_TASK STATEMENT_
In the copy you make, keep each entry exactly as it is and leave out all images.

_DATA_
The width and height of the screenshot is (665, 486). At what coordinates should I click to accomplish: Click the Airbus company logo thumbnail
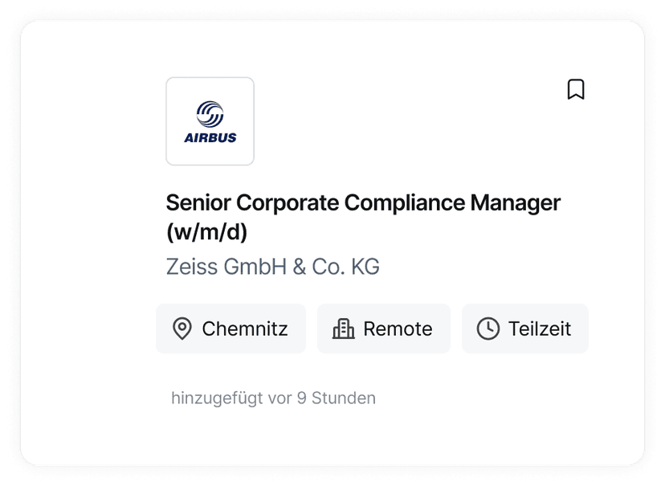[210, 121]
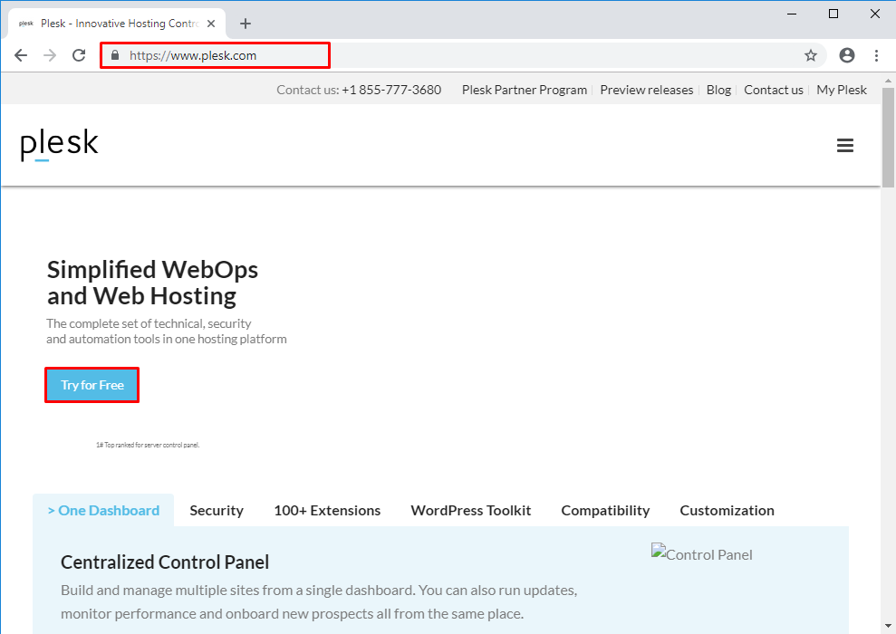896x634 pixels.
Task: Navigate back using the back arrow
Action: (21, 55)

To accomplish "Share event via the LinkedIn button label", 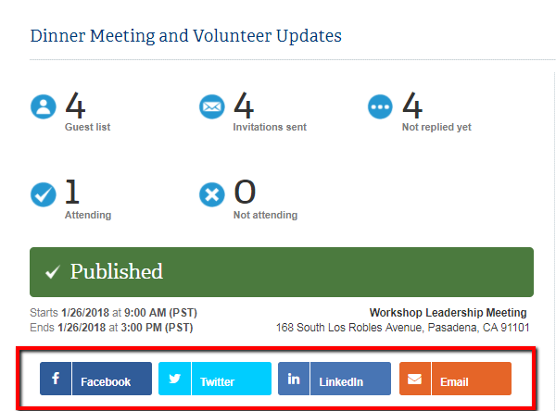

_PROBLEM SOLUTION_
The width and height of the screenshot is (665, 486). At what coordinates should I click to accomplish: Click the Airbus company logo thumbnail
[210, 121]
896x634 pixels.
Task: Navigate back using the back arrow
Action: (21, 55)

To accomplish "Share event via the LinkedIn button label", 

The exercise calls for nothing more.